### WHAT TO DO
Please begin with the line containing "Instruction: Select the" and reproduce each line exactly until the records below end, without any pictures.

(Saved entries)
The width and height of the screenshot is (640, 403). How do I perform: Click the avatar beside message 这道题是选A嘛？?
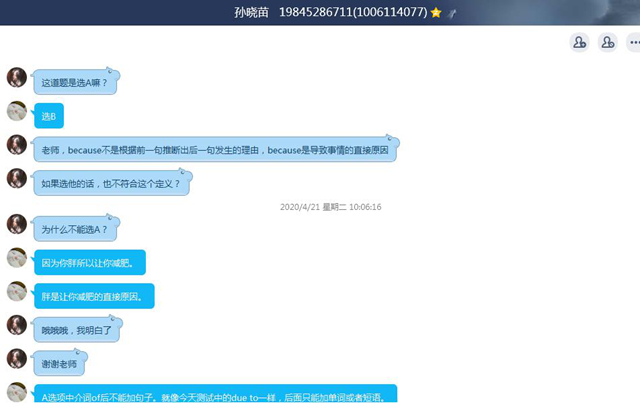click(17, 78)
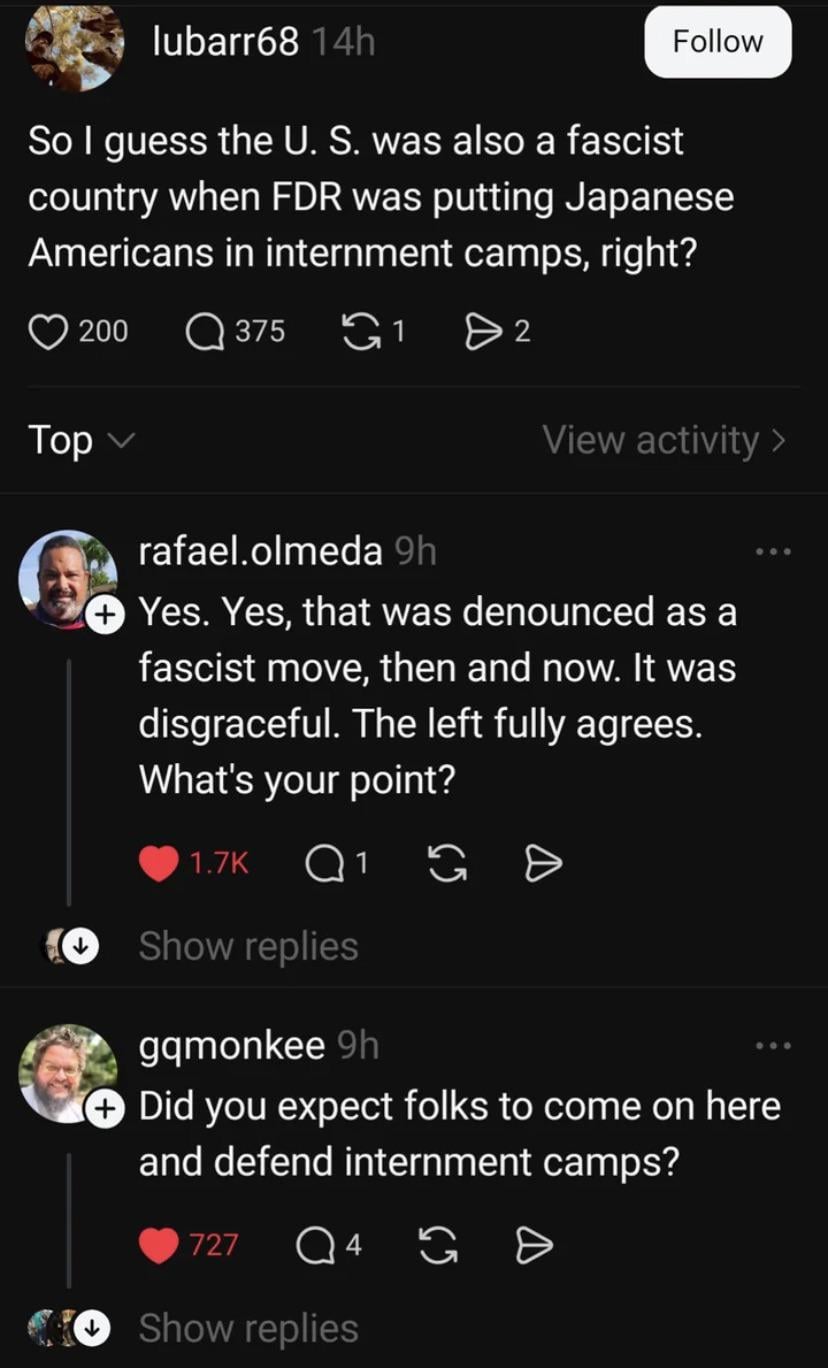
Task: Open the Top sort dropdown
Action: point(74,440)
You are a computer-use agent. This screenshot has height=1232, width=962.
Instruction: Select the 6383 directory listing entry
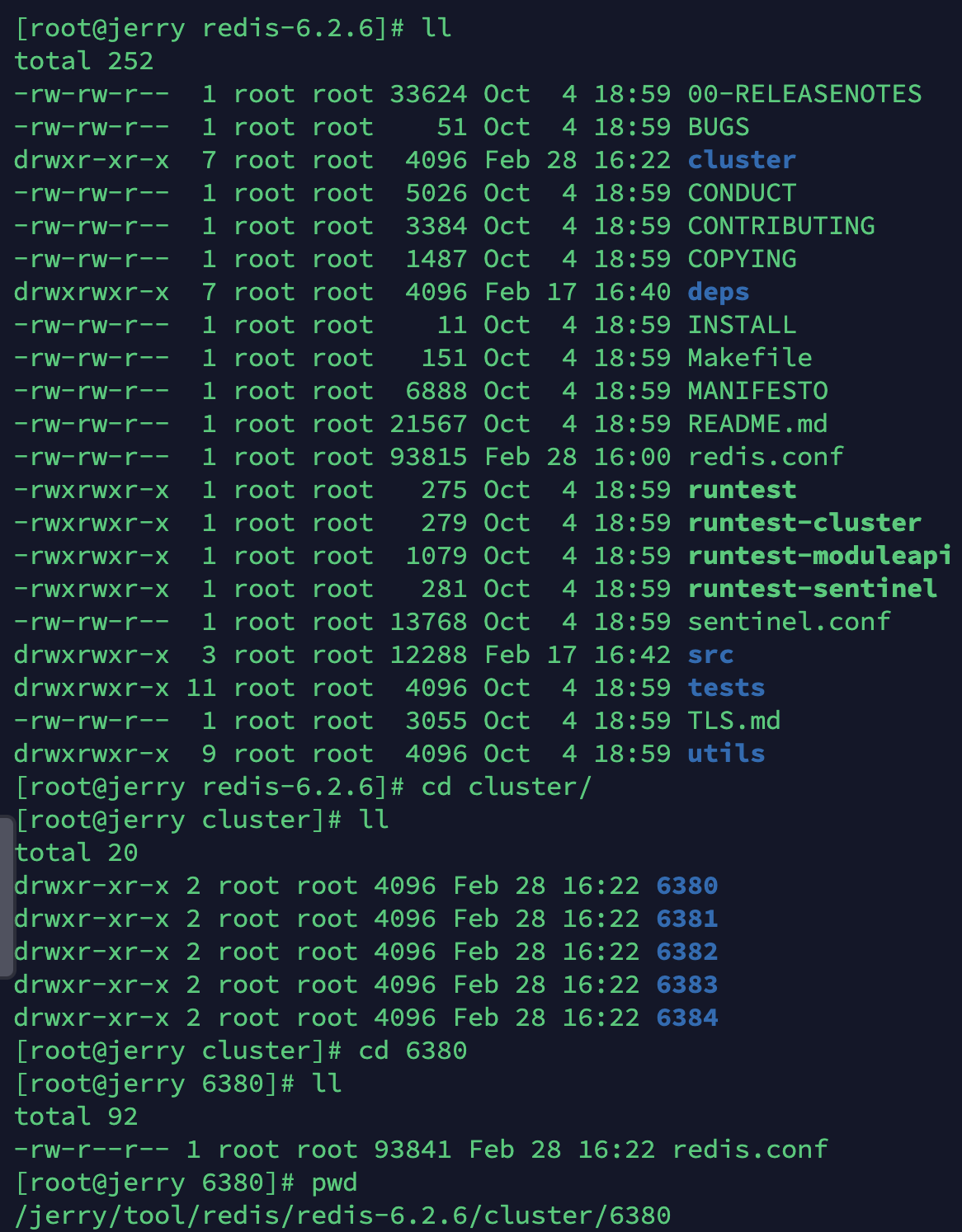tap(687, 985)
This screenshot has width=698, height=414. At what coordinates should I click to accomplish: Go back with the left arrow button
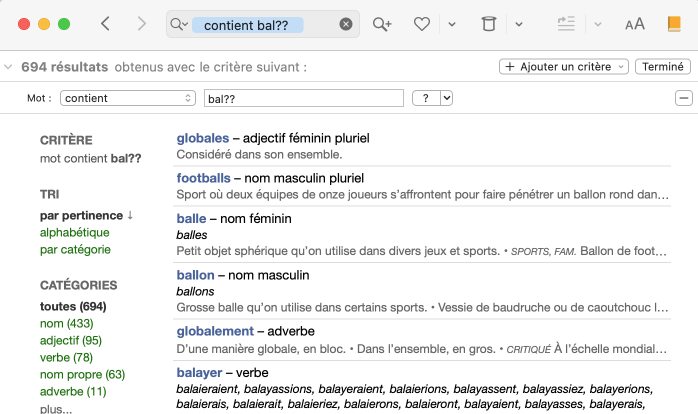[x=106, y=24]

### COMPLETED EXERCISE
Instruction: Select the 6383 directory listing entry
tap(687, 985)
This screenshot has width=698, height=414. At what coordinates should I click to accomplish: Go back with the left arrow button
[x=106, y=24]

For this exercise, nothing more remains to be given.